Good Work—Edition Nº 24

A hand-curated newsletter devoted to exploring how we choose to spend the 90,000 hours that will make up our careers.
Courtney Nash
▪︎ 5 minutes read time

🎶 This Wheel’s On Fire by Bob Dylan

Overwork is nearly always just a synonym for ‘bad management and poor planning.’DHH*

We just hit a critical internal milestone for an upcoming big launch, and then sent our CEO on vacation. At Holloway, we value the time our team members spend outside of work, with family, pets, partners, parents, grandparents, on healthy activities (or a good night on the town), on hobbies—we believe in giving our brains a break.

Still, it’s not always easy to step away, even when doing so is a core value. I’m the canary in the coalmine at Holloway: the only member of the small 6-person team with kids, who are barely emerging from the very demanding stage. I’m most likely to first feel the pinch of long hours and unreasonable expectations. But kids aren’t the only thing that matters here. What I’m the first to notice, everyone else will suffer soon thereafter, giving up time they’d spend with loved ones or just out in the world, living life. For those relationships and breaks to be meaningful and restorative—for people to not be burned out as a project comes screeching across the finish line half on fire—your team needs to Get Things Done when everyone is at work. You need reliable project management.

Endless status meetings. Gantt charts. Tedium… Shudder.

“But that will just get in the way of moving fast!” some cry, especially at startups. Bullshit, I say. Forgoing even lightweight project management merely pushes the unintended consequences onto the people carrying the more uncertain and ever-shifting loads.
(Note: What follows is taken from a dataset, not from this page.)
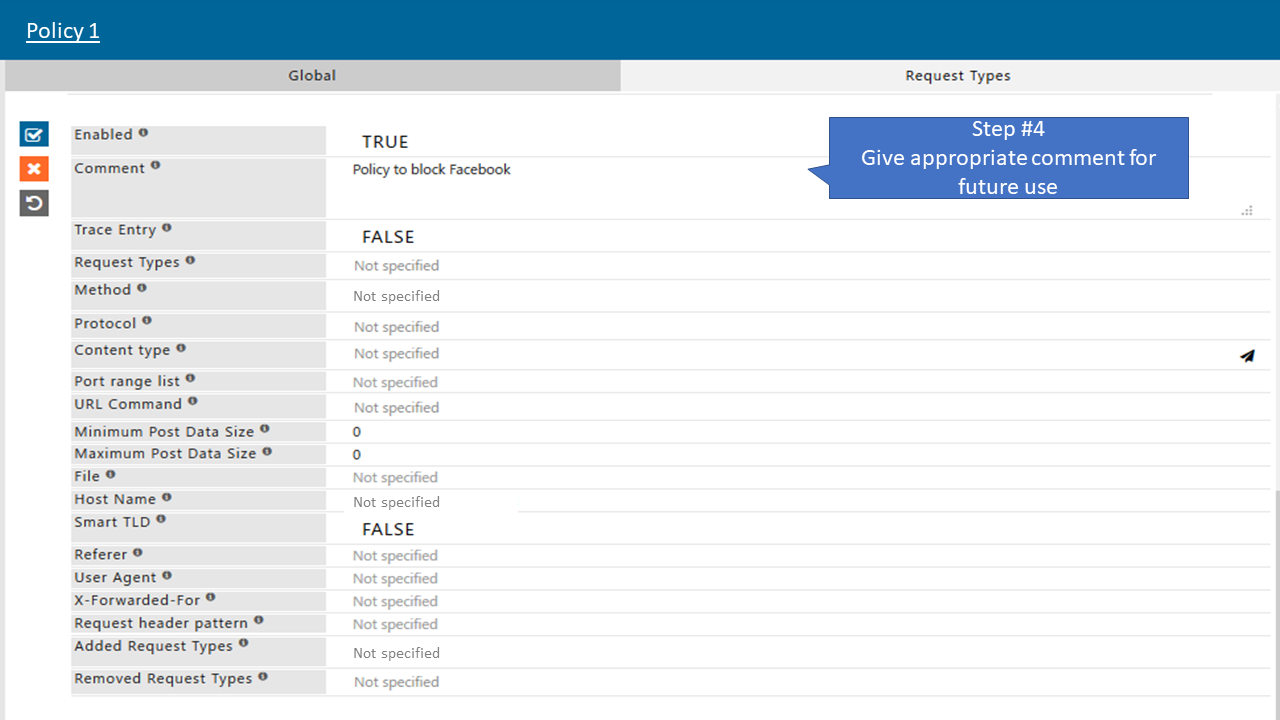Click the Host Name value field
Viewport: 1280px width, 720px height.
396,502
Project management is the gutter cleaning and furnace filter changing of companies—ignoring it feels perfectly comfortable right up until the moment it is suddenly very unpleasant. We don’t want to ever stand on some stage, thanking the people who work here for spending huge chunks of time away from their families. (Okay, the standing on the big stage part would be awesome, just not the rest.)
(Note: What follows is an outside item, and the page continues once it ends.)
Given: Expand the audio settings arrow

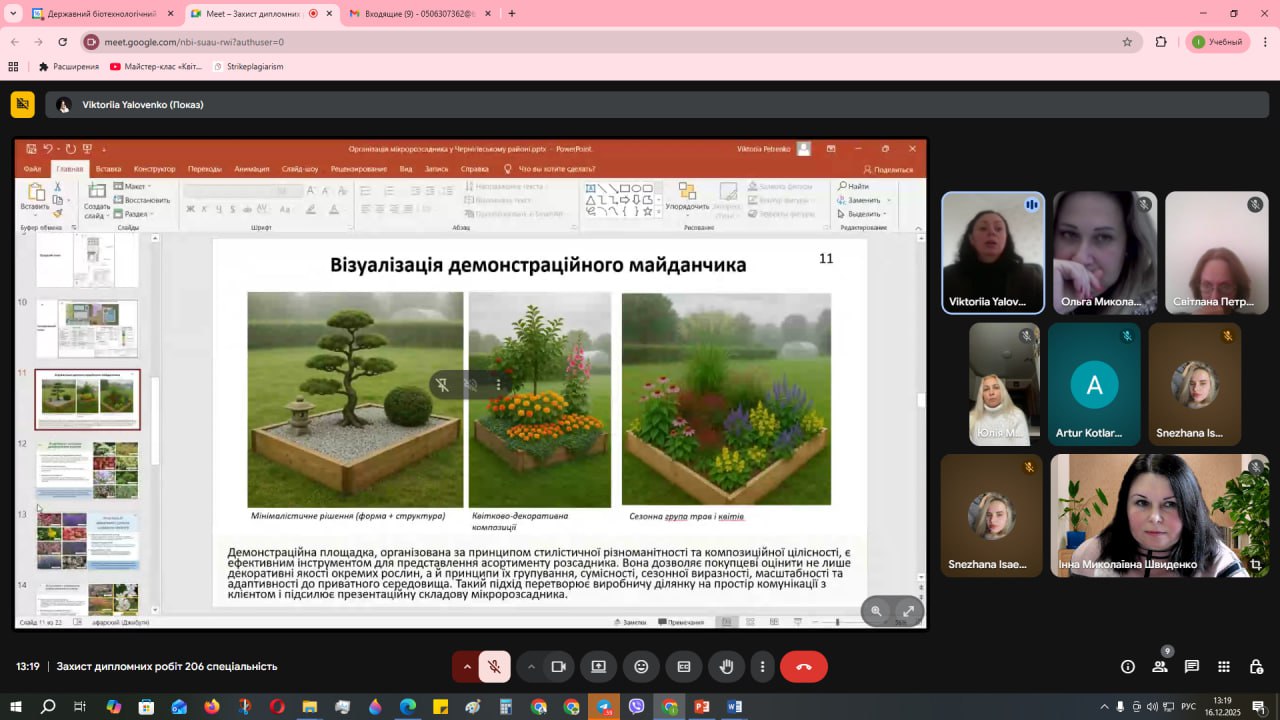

Yes, project management is hard. I’m still no expert at it. If you’re brave enough to Google “project management best practices” the results may as well be narrated by David Attenborough witnessing an ongoing battle of warring acronym-laden animal tribes. There’s a million tools and countless methodologies. Agile, sprints, PMI, oh my. There is no holy grail or single way of managing projects, and every organization needs to figure out what works for them. Pick a tool (or two or three, if that makes sense for your team), a methodology, and Stick. With. It. Write as much down as you possibly can. When it’s not entirely working, figure out why, change that bit, and keep going.

This Week

Project Management

  • One of the most-referenced books on project management is likely Getting Things Done. It’s a classic that many still swear by, but it’s still more about organizing and executing tasks and less about modern, agile, team-built products.
  • If The Goal (and narrative business novels in general) rubbed you the wrong way, then Critical Chain probably will too. But author Dr. Eli Goldratt’s Theory of Constraints (here applied to project management for knowledge workers instead of the production line) has teeth. At Holloway, we call this “Doing the hard stuff first.”
  • Yep, we’re sharing Deep Work again. Really, if you haven’t read it yet, please do. We promise it’s worth it.
  • “Your job as a leader is to model how work can be a container for your team to do their best work.” This interview with Jerry Colonna (from Krista Tippett’s On Being podcast) on bringing your whole self to work is probably an open tab in everyone’s browser at Holloway right now.
  • I can’t wait to dig into this new Basecamp book on how they plan and ship things.
  • There’s a growing backlash against backlogs. It makes sense to this former cognitive scientist: backlogs are extra cognitive load you’re carrying around at all times, making it harder to see and focus on what’s right in front of you that really needs to get done.
  • “Take good notes.” This might be the best project management advice out there. (Along with: “Don’t panic.”)
  • This is a helluva list of project management tools. (At Holloway, we use a few, including Notion, Airtable, Todoist, Slack, and lots of GSuite parts.)

That’s Good Work for this week. Looking forward to what’s next.